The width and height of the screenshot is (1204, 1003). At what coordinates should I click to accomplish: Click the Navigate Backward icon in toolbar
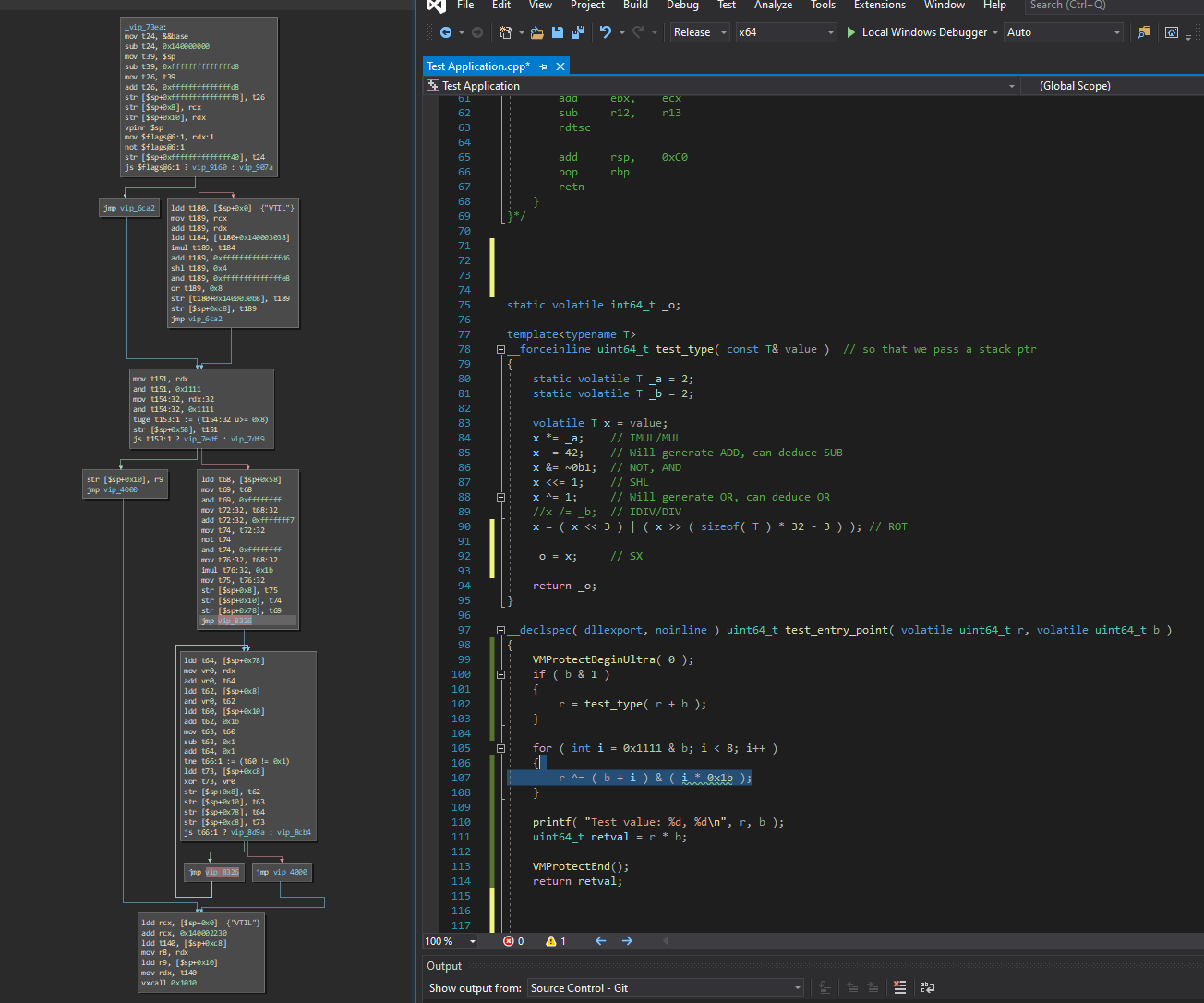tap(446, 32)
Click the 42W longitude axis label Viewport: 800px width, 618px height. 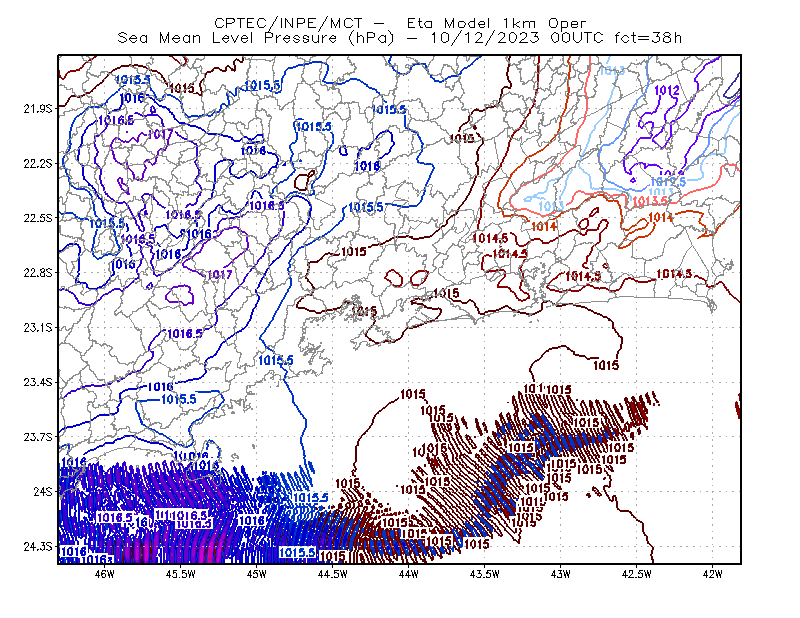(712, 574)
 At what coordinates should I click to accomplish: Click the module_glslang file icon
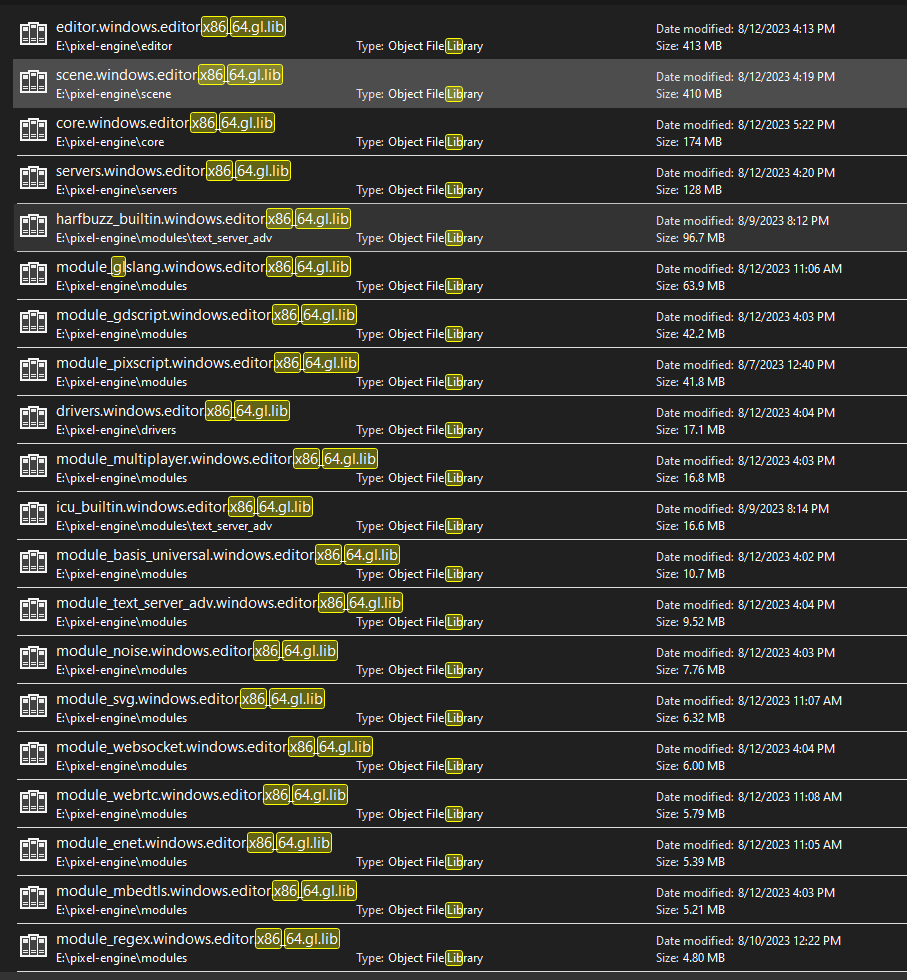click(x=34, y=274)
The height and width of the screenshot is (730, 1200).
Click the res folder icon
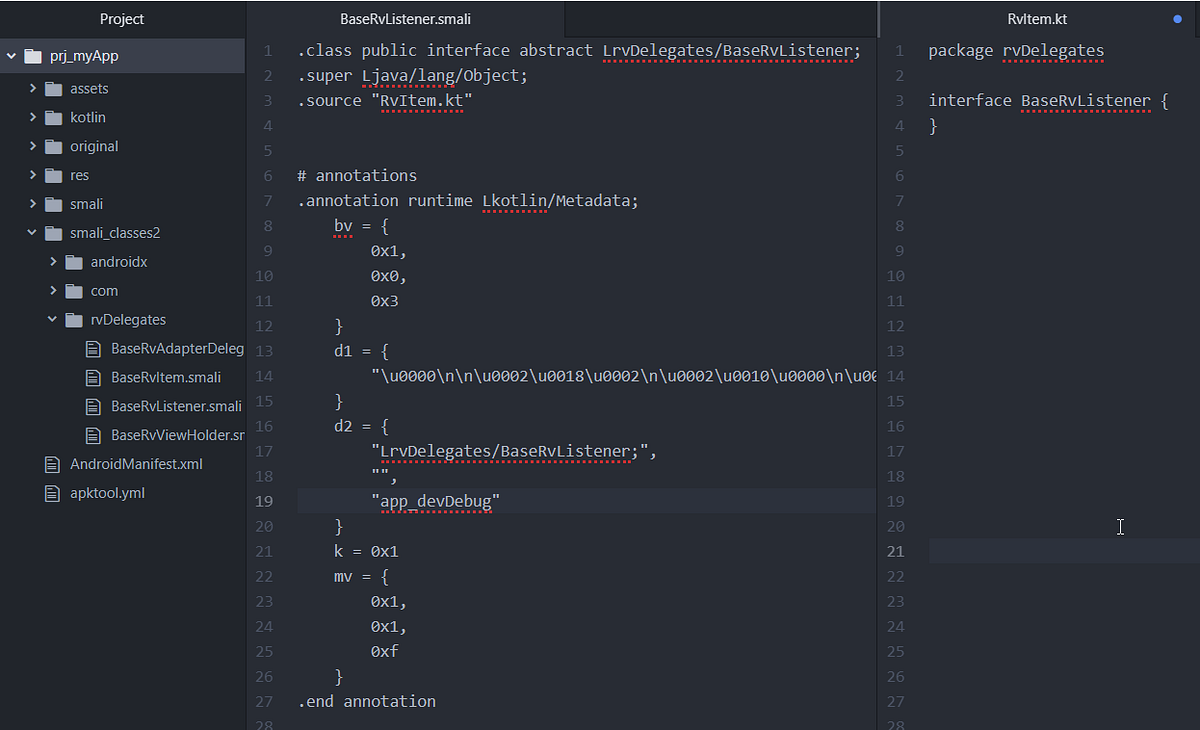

^^^^^^^^

• [AIM OF THE TASK] Output verbatim the lines beginning at the line with "The height and" and ending at the last line of the material above, inclusive. Do not carry over any pictures.

• [TASK OUTPUT]
The height and width of the screenshot is (730, 1200).
Click the res folder icon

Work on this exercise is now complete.